Within the listing below, how many lines hold "agent"? Reply with that number and no other text.
### Exercise data ###
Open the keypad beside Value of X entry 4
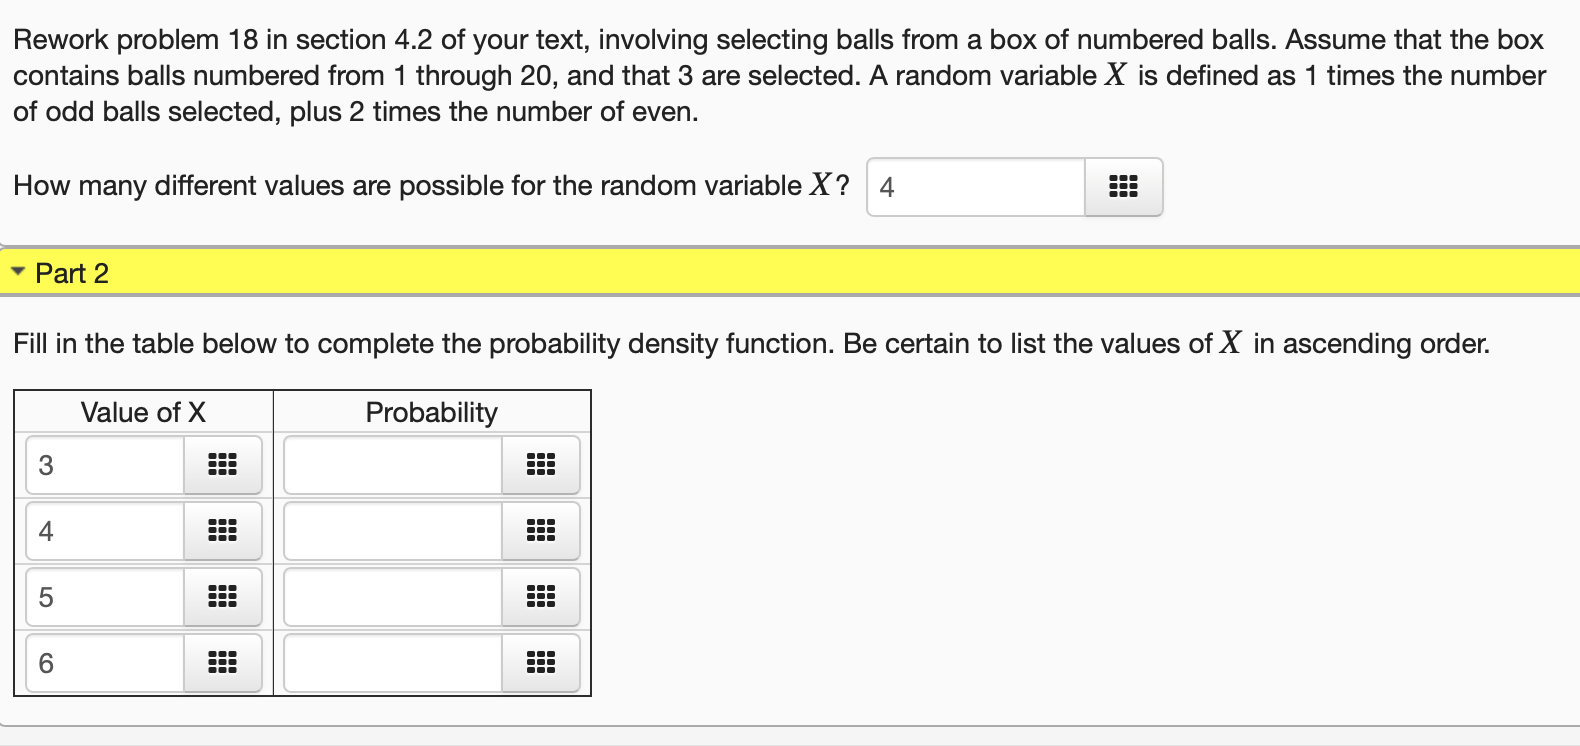 click(222, 530)
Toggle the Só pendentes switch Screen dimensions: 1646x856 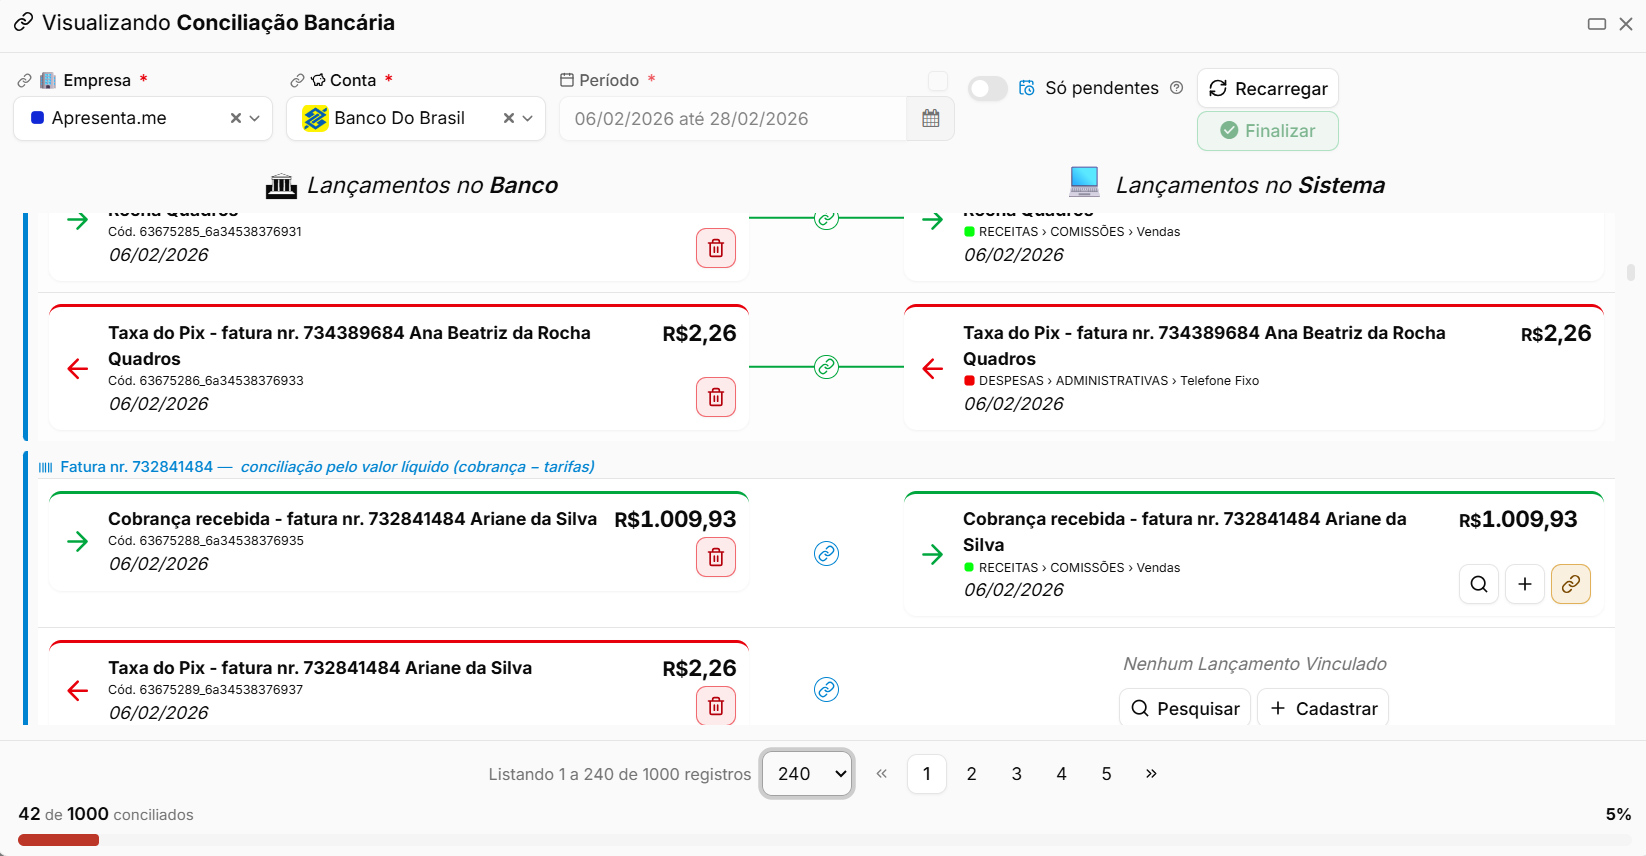click(988, 89)
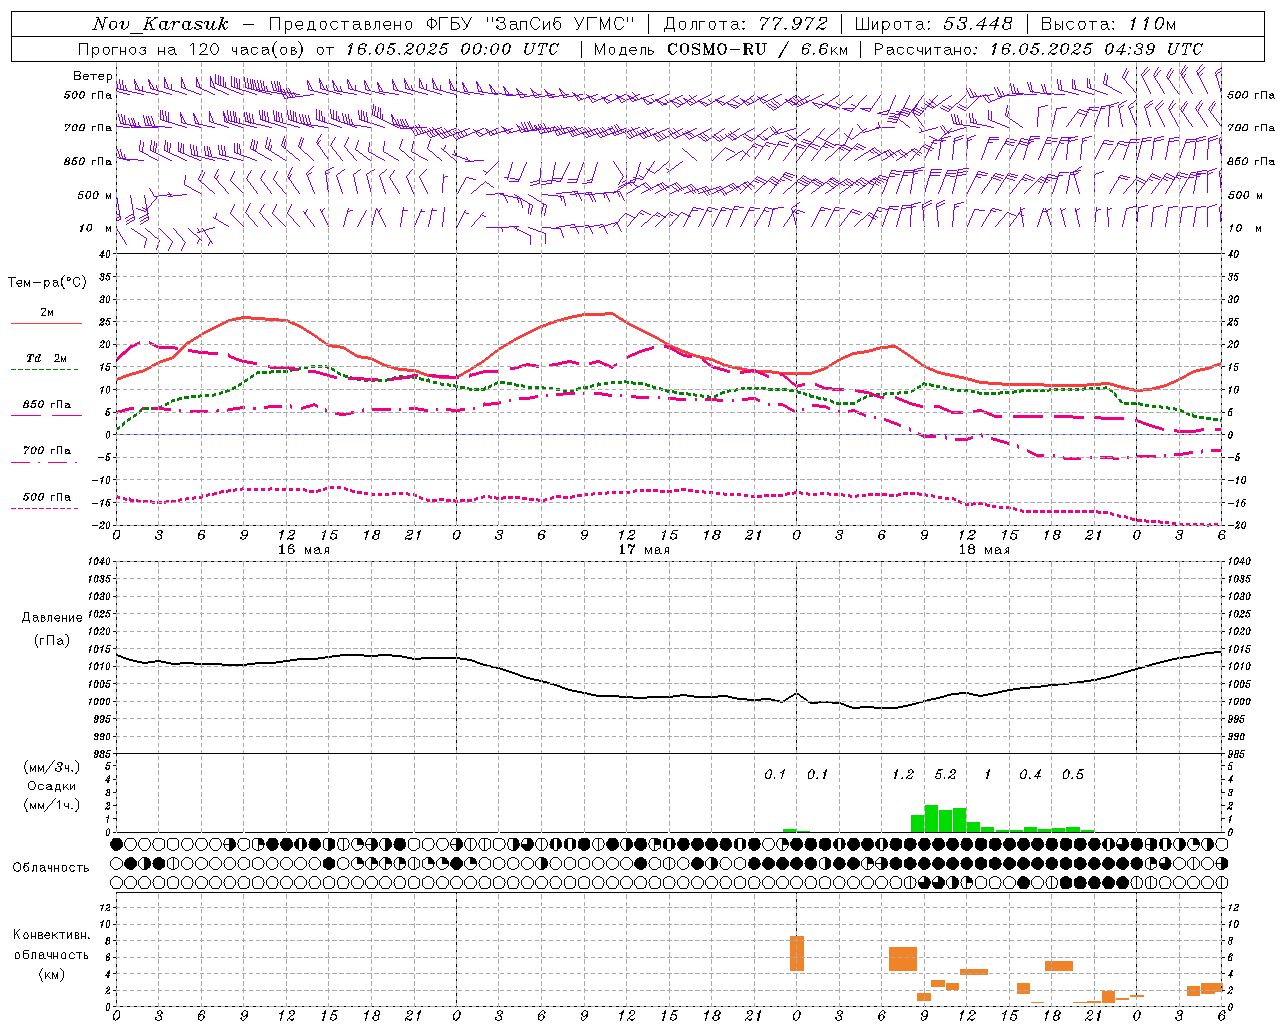Click the Ветер wind panel label

(93, 76)
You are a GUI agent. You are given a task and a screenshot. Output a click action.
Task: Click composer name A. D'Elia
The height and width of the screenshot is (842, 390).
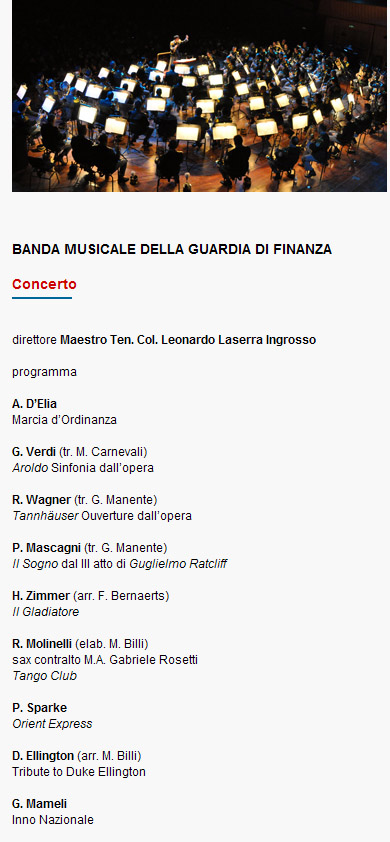point(34,404)
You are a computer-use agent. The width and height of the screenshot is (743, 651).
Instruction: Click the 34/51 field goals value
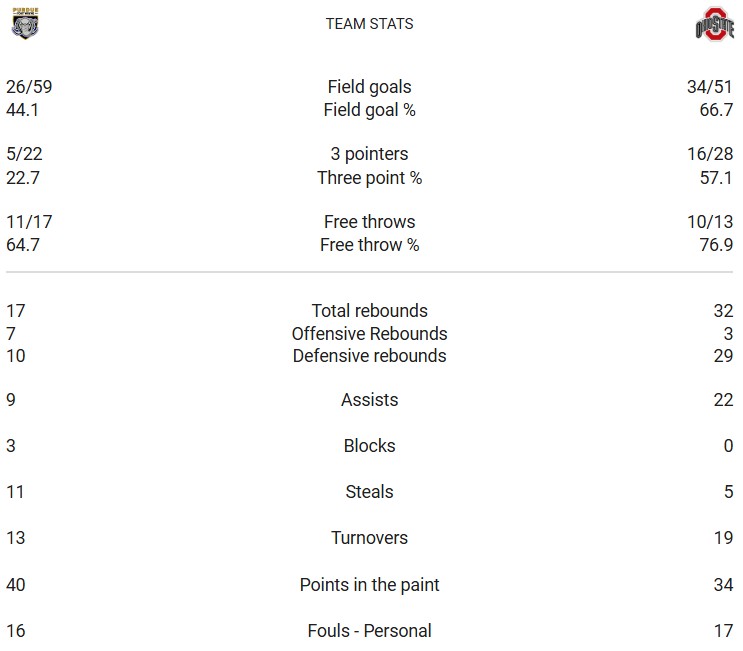710,87
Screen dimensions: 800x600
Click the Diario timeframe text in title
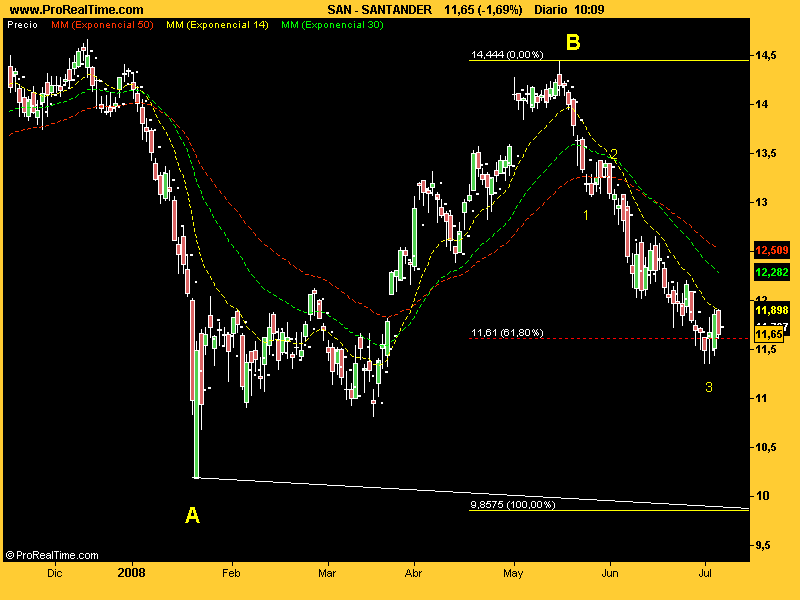point(551,10)
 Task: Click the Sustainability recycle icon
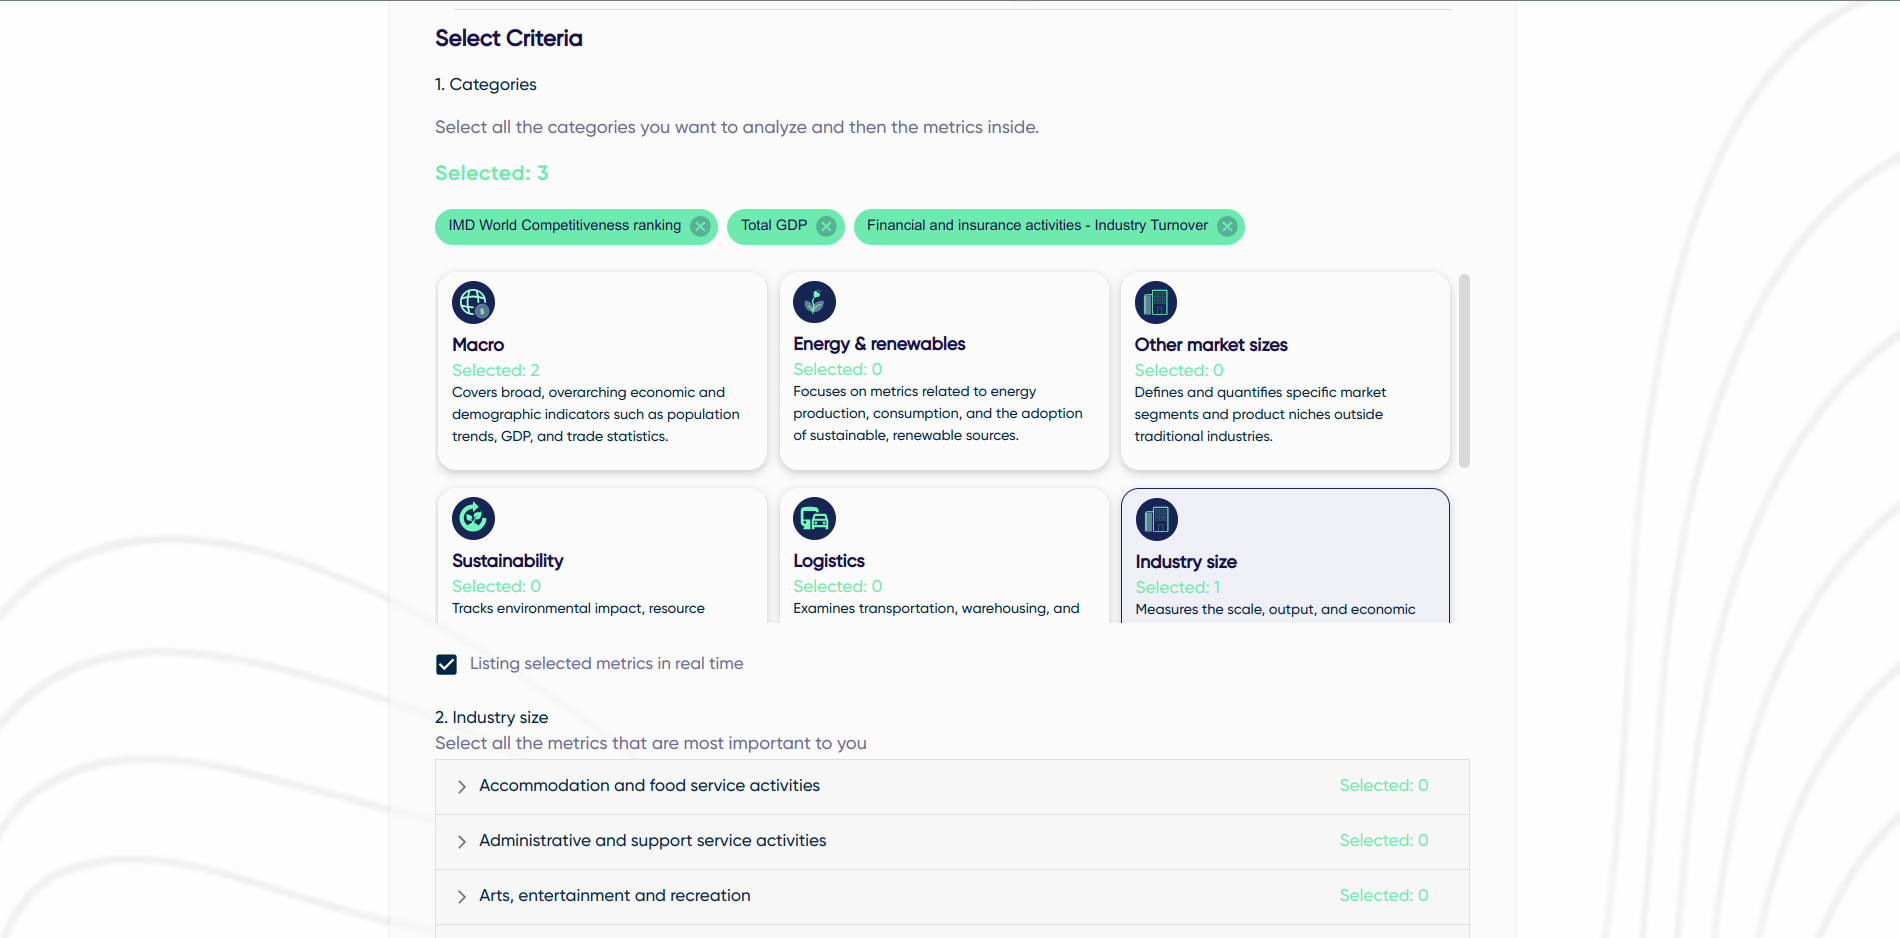coord(473,518)
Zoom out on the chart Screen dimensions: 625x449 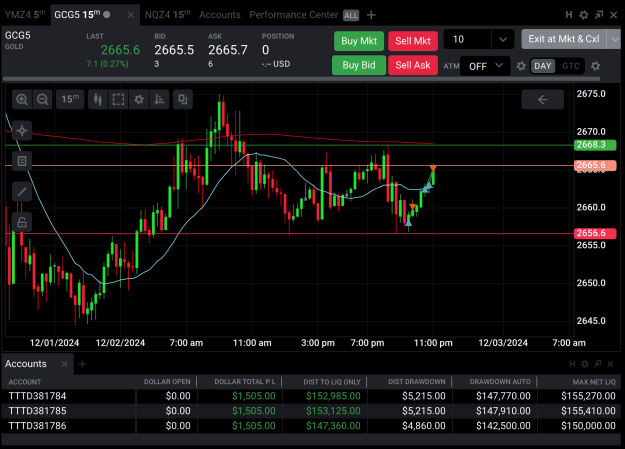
###
**Finished exercise**:
2